Few things can compare to the feelings transferred between mother and infant in those early moments and days of warmth and cuddling. Gazing into the eyes of your newborn, whose face was still unknown just days ago, is a mystical transport to wonderment and will begin to build the first layers of love's bonding.

Throughout life, the need for food of many kinds will be a driving force in self-fulfillment . . . the need for nourishment of body, mind and spirit. Yet, our children will always need the food of our love and acceptance throughout their lives, whether some believe it or not . . . they do. The roots of love grow deep and are buried in the souls of our offspring . . . ingested by every cell that remembers and long after we are gone they will remain.

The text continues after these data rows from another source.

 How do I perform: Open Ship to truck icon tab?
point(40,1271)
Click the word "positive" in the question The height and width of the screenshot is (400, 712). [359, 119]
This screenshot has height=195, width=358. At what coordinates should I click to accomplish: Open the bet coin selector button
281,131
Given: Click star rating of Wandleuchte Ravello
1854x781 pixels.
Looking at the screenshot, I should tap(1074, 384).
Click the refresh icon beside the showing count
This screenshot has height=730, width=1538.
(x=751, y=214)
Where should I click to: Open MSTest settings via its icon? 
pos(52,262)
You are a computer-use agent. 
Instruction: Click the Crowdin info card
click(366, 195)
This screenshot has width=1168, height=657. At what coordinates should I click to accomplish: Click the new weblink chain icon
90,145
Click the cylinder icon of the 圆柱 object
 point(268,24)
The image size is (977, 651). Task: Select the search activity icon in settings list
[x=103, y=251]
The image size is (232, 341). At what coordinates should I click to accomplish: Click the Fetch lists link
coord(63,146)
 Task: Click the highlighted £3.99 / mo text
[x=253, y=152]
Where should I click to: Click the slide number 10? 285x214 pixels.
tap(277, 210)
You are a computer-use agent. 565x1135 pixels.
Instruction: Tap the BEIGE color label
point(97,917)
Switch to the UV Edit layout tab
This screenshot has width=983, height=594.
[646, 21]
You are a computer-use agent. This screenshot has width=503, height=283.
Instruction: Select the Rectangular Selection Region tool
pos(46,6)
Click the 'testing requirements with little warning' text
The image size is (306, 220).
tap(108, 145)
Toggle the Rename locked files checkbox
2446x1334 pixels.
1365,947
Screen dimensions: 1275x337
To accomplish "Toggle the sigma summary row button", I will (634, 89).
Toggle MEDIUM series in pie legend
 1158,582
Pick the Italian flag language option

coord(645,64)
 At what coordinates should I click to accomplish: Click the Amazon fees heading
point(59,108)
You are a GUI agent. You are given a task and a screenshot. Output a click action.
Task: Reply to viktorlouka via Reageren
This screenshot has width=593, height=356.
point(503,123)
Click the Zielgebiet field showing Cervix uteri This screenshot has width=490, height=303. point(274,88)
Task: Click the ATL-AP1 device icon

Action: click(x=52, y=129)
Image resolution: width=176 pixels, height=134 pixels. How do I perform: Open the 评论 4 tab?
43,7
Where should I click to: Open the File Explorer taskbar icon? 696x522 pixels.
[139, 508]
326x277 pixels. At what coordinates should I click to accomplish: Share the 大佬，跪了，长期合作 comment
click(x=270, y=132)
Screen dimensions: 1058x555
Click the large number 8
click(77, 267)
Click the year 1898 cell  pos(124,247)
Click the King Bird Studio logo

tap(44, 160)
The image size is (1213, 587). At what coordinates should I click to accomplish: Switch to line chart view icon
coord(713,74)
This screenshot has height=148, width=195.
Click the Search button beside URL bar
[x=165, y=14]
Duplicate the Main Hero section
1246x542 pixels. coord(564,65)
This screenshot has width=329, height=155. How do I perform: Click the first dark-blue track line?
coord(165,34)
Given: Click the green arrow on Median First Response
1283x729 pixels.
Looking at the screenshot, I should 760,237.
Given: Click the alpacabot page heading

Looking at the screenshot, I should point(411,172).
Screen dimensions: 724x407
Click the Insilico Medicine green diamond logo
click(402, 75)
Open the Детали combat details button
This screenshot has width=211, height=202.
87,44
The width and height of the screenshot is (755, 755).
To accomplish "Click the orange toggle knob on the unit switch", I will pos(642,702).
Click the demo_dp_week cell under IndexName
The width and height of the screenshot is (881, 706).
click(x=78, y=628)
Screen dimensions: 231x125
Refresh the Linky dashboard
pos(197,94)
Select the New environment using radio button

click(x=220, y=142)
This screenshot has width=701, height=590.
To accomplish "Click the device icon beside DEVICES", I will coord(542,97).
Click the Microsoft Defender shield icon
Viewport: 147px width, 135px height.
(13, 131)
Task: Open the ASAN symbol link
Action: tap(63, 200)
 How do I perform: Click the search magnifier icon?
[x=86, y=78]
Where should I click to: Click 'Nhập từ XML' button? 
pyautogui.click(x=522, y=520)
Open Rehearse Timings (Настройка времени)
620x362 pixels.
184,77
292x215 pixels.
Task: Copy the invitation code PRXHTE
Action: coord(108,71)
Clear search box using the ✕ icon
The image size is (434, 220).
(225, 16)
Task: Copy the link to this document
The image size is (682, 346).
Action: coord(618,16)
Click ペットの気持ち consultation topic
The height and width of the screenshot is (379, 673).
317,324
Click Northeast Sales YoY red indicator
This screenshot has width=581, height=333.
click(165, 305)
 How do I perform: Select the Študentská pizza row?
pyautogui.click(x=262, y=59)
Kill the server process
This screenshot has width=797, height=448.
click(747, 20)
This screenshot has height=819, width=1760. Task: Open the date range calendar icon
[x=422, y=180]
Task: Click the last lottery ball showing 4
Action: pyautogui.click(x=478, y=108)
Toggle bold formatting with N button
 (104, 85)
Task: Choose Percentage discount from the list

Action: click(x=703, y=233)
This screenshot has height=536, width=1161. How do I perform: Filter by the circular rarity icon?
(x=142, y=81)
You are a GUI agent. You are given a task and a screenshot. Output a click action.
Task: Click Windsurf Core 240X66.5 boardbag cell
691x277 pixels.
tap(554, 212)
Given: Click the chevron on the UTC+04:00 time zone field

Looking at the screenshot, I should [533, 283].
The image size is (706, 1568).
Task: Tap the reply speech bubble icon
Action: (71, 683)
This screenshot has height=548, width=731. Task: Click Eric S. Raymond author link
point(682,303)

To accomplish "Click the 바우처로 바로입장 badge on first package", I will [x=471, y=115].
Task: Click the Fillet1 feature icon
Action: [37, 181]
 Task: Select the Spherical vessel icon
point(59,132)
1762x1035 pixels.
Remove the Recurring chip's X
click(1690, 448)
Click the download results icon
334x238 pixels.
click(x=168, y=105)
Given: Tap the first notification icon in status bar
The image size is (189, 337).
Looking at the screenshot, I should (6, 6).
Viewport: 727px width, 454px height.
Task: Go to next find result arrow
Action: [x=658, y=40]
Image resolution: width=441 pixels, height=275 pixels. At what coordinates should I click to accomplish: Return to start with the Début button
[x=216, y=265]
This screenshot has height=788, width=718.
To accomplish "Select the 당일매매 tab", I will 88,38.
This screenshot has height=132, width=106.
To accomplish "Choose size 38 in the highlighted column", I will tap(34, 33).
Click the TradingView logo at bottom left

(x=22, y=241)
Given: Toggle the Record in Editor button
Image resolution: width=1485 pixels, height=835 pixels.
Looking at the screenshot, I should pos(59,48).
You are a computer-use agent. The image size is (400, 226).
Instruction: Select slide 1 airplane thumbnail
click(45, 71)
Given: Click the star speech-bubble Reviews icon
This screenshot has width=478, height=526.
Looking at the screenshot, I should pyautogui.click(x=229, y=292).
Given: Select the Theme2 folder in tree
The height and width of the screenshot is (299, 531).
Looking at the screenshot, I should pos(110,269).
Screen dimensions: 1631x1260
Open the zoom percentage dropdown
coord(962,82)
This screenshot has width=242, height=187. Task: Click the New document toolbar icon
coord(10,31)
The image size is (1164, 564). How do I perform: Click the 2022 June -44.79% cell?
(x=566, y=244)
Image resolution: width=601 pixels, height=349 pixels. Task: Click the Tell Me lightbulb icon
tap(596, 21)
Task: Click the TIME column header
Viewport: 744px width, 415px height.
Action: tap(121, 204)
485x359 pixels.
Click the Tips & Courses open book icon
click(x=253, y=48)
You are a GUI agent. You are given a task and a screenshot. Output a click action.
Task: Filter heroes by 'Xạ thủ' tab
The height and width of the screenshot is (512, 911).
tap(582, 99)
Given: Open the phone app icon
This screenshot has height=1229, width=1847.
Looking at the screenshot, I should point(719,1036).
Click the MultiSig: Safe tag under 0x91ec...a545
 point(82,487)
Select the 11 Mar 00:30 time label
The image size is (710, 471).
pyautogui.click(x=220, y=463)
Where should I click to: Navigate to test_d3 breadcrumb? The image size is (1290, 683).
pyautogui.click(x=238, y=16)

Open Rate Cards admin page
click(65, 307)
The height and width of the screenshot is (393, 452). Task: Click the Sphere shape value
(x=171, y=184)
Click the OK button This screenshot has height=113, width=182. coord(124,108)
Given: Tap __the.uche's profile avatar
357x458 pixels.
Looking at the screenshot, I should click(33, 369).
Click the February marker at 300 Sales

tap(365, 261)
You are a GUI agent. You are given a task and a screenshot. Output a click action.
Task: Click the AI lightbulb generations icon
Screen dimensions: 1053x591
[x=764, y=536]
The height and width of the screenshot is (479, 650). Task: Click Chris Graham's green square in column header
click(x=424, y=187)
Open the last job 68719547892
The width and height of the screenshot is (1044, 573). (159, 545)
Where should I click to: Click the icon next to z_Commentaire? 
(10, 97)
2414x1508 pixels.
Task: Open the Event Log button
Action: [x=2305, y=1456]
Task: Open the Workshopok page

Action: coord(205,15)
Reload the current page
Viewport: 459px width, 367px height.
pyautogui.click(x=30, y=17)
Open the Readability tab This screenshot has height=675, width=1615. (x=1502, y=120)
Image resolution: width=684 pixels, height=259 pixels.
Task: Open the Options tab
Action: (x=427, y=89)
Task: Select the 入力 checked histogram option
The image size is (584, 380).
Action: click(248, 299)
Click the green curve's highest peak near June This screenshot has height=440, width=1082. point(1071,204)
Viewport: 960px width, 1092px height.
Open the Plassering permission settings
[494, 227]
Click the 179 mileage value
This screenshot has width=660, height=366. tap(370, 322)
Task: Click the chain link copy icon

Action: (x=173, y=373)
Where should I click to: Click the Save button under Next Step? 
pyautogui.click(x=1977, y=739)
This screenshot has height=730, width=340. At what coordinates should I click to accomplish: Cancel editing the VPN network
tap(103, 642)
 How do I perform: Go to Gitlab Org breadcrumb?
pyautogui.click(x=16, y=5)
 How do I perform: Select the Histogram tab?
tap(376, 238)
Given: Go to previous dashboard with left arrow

I remember a phrase from long ago on our Marriage Encounter: "Love is a decision" and those words came alive when our kids were teenagers. Love isn't always easy when the rebels are roosting and your son's hair looks like a pink chicken is his mother. Love isn't easy when your fifteen year old daughter tells you she thinks she's pregnant. And where is love when a son calls his father sobbing he's been locked up in jail for drunk driving? Oh, where are those feelings we had for them when they were little and innocent? Well again and again, and again . . . those words ring true: Love is a decision." So after you rip out your hair and make strange promises to God, after you threaten to disown that mortification of a child . . . take a minute to breathe and look in the mirror . . . you might get flashbacks of your own rebel days . . . you might even say " This child is mine and I will love him through it" and make the decision to do what must be done . . . with love. Don't wait or turn away blind. Blunders are opportunities for growth . . . and to quote an old wise person: "What doesn't kill you makes you stronger!"